Wokeness has jumped the shark, yet again, as archeology students excavate the 50-year-old trash, poo and other personal belongings of “displaced Aurarians” with the intention of housing found items in a forthcoming museum.

Before we dive into the absurdity of creating a museum to display 50-year-old garbage, it’s worth explaining the history of the so-called “displaced Aurarians.” After a devastating flood in 1965 put most of Denver’s Auraria neighborhood underwater, the city decided to redevelop the area into a modern urban campus. While some residents resisted and were ultimately forced to leave, this is another instance of eminent domain run amuck and not another Trail of Tears.

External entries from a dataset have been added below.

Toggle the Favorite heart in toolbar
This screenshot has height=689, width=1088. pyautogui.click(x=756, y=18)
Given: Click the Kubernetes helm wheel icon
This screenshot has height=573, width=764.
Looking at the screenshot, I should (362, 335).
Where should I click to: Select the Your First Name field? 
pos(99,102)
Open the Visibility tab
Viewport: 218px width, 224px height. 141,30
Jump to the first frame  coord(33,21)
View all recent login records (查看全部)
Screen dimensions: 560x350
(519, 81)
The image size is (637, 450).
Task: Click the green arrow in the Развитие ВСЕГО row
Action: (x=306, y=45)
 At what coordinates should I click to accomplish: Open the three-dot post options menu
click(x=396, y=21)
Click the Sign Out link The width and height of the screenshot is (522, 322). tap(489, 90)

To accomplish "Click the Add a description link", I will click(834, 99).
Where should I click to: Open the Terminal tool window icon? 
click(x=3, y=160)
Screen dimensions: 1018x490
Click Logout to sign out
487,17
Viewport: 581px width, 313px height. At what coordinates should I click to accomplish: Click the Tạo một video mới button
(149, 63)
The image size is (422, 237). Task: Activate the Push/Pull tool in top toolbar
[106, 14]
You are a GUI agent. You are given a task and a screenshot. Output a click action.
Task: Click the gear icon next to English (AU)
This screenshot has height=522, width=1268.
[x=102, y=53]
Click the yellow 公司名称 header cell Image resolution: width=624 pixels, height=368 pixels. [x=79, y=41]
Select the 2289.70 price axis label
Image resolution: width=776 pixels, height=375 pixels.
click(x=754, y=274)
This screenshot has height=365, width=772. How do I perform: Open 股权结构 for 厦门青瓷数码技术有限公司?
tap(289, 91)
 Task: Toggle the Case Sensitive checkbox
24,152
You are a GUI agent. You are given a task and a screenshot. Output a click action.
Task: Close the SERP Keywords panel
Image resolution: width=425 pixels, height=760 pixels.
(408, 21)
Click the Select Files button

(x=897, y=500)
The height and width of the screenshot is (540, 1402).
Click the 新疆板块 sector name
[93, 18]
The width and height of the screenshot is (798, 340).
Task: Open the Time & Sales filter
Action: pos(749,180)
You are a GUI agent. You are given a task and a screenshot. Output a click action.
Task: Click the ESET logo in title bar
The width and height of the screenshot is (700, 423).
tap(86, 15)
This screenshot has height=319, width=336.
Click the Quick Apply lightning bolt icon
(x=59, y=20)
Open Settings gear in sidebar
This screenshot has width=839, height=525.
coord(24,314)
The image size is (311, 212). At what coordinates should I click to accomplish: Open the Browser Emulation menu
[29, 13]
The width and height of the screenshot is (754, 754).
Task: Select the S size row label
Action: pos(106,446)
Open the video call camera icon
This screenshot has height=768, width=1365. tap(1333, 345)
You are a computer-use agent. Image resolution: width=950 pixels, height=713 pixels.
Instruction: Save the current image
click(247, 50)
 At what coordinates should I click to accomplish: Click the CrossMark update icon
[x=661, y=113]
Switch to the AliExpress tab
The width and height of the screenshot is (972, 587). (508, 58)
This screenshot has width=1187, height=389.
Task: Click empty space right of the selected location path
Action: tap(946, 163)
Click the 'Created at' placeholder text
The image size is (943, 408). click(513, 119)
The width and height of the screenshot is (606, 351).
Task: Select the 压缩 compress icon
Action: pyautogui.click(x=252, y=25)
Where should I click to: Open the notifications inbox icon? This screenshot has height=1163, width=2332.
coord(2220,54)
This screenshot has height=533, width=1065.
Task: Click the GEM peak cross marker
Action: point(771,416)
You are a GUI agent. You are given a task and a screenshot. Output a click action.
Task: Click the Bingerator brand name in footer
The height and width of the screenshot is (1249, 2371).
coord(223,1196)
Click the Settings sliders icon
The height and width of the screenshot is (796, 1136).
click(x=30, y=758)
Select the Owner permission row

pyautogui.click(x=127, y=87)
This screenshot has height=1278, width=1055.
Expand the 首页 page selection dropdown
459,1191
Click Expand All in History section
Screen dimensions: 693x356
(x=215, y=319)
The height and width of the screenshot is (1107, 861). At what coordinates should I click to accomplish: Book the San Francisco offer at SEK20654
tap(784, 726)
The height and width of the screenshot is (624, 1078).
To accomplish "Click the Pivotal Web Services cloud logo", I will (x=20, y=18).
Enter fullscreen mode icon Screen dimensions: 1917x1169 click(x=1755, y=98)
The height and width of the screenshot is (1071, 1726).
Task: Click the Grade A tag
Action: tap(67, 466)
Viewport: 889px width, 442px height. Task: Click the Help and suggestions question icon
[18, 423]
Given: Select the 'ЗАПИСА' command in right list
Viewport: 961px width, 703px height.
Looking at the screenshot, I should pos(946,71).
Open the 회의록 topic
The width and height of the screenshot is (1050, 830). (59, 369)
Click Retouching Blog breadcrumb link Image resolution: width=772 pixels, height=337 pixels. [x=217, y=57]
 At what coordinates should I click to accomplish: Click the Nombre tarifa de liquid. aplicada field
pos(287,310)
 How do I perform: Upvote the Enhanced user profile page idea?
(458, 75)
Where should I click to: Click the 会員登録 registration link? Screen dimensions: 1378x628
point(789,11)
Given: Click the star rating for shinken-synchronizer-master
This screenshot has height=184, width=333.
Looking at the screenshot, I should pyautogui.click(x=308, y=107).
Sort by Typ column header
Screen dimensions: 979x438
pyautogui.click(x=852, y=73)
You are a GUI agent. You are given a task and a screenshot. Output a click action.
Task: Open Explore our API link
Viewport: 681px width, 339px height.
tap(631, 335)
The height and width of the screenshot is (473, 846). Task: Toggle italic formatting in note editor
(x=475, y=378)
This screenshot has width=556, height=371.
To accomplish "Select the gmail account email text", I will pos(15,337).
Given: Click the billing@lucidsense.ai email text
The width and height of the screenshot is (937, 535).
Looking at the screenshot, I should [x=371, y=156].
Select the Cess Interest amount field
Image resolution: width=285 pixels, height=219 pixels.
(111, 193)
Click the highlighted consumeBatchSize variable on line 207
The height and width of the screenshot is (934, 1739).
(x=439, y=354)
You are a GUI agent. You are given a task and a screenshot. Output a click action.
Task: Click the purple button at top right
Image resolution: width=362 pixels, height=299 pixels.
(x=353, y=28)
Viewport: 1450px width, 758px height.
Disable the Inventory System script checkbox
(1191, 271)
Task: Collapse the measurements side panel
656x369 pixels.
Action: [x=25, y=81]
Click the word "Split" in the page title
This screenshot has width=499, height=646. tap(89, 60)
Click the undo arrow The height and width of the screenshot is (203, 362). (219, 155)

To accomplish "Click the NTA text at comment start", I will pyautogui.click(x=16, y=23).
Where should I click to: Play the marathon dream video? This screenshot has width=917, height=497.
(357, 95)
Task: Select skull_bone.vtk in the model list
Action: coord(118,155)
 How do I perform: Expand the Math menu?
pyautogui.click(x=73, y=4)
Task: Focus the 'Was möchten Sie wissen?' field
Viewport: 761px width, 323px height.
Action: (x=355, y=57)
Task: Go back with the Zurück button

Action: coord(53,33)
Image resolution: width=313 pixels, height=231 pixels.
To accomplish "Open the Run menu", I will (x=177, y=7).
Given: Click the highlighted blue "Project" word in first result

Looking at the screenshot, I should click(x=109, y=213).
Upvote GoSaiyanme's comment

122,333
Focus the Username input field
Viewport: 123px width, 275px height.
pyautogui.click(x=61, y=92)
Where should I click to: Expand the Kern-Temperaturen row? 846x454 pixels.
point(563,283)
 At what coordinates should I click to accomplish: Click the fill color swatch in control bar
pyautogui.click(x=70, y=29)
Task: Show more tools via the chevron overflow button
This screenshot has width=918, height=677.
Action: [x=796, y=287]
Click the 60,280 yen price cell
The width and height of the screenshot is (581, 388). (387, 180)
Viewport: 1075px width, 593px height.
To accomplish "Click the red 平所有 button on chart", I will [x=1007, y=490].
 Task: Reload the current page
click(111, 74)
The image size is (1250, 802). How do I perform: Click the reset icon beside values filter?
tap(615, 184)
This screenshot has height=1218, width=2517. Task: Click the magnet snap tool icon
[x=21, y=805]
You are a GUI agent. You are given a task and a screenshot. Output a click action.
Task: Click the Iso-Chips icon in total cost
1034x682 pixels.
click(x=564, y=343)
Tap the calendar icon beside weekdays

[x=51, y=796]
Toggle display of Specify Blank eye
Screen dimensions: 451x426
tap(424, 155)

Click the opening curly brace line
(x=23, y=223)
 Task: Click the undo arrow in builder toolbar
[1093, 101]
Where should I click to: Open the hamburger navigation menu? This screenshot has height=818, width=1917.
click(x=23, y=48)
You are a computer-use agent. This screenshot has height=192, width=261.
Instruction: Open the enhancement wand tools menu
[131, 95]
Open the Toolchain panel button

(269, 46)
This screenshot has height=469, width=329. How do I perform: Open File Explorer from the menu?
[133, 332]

It’s important to note here that the label “displaced Aurarians” applies to decedents, too. Because if you’re a woke liberal, you believe that victimhood not only defines the rest of your life but that it also gets passed down to the next generation. This is why decades after the displacement of these families, “campus leaders are undertaking a number of efforts to begin reparations and healing for the communities forced out.”

When we initially read this story in the spring our first thought was that CU Regent Nolbert Chavez, who is spearheading this project, is just another example of an opportunistic politician trying to earn his 15-minutes of fame, and it is most certainly that. However, the latest news of excavations at the site of this old neighborhood has taken this story deeper into the territory of the absurd.

Sure, it’s cool for the anthropology students that get to practice doing actual fieldwork. No doubt it’s more fun than sitting in class. But, do the rest of us really have to pretend like the stuff they find near the old trash pit and outhouse are museum-worthy?

Some of these so-called “displaced Aurarians” are still alive and can just tell us what their life was like before they relocated to a new house outside of a floodplain. It’s also such recent history that we know what kind of food people ate and what kind of clothes they wore, and it doesn’t sound like particularly interesting museum fodder.

It’s also weird and discriminatory to create a museum that focuses on just one ethnic group’s history in Auraria. The neighborhood was established by miners in 1858 and was home to many different groups of European immigrants long before Latinos started settling there in the 1920s. But we’re not holding our breath for that piece of earlier history to be included since it doesn’t fit into the woke narrative of the day.